- EXERCISE REQUIREMENTS
Beginning at the line with "Where should I", please repeat each line exactly through the end of the records below, including that first line and the last, but no pictures.

Segment Open

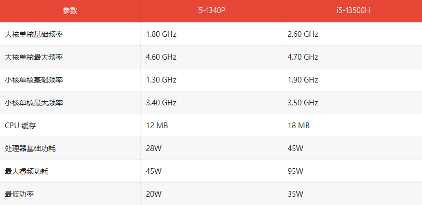This screenshot has width=422, height=205.
Task: Click the 95W turbo power value
Action: (295, 171)
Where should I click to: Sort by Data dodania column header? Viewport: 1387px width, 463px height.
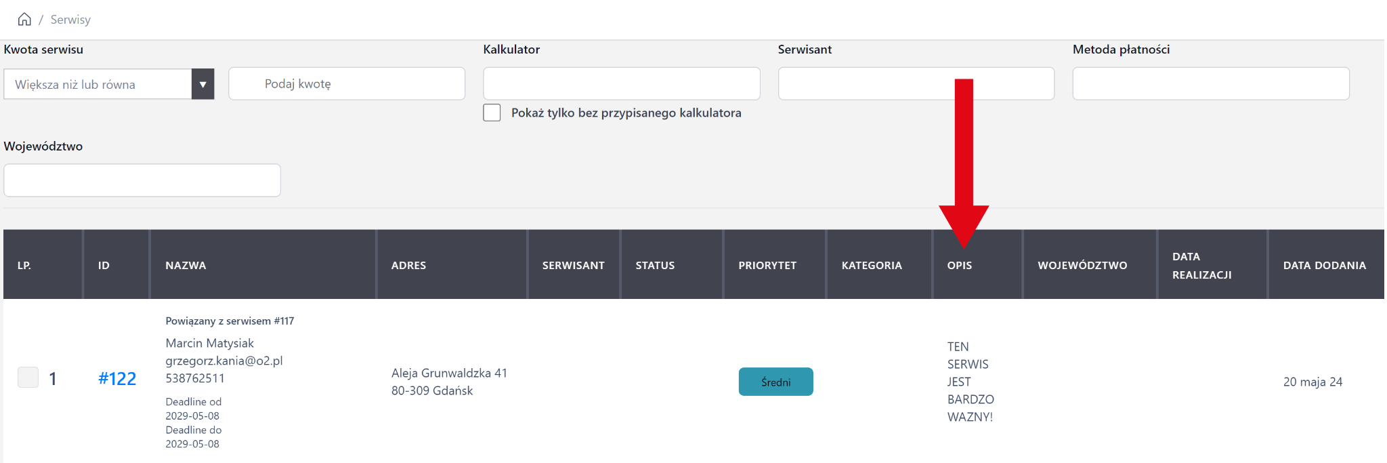(1324, 265)
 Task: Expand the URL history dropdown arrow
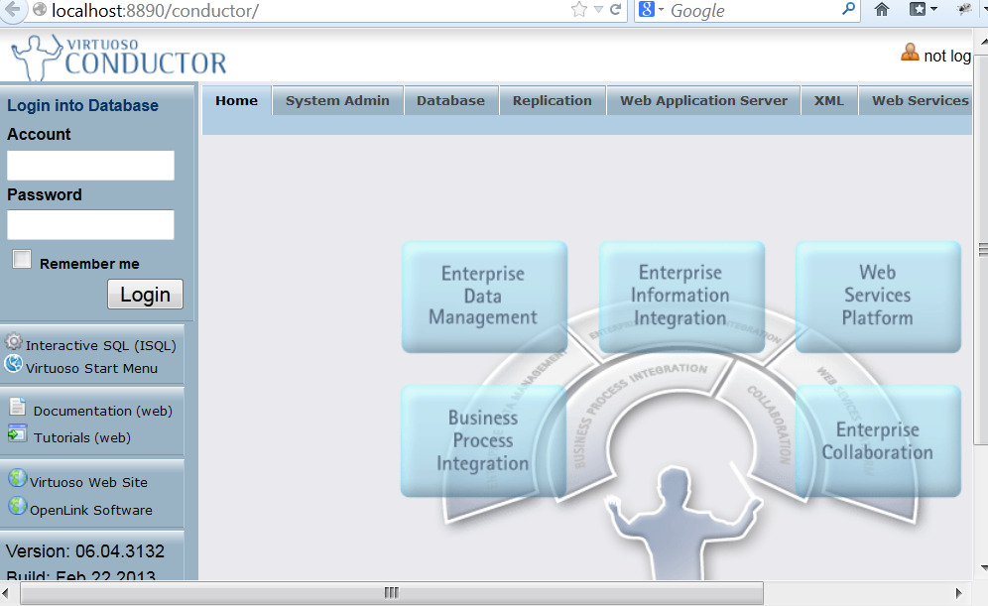598,10
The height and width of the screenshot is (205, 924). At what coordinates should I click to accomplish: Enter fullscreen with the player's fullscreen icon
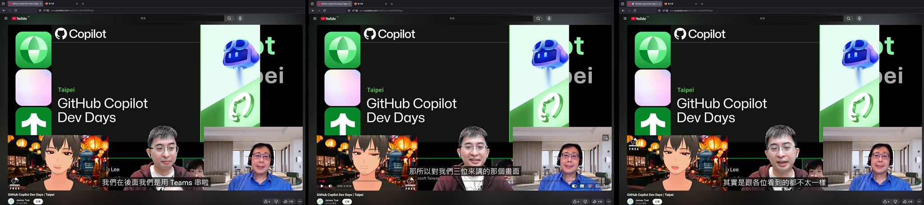[x=605, y=186]
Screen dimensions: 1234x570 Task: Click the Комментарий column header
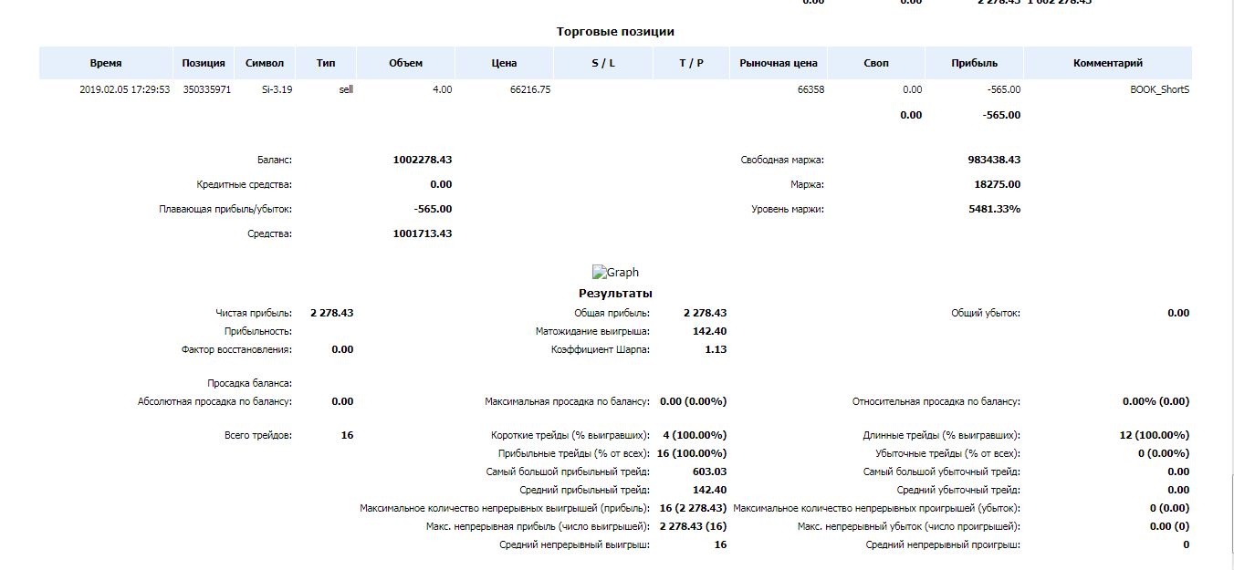1108,63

Segment Closed

- SOLUTION TO THIS EXERCISE
Where should I click to: Sort by Data dodania column header? Viewport: 1387px width, 463px height.
(1324, 265)
 Task: Expand the URL history dropdown arrow
598,10
The height and width of the screenshot is (205, 924). At what coordinates should I click to accomplish: Enter fullscreen with the player's fullscreen icon
[x=605, y=186]
Screen dimensions: 1234x570 Task: Click the Комментарий column header
1108,63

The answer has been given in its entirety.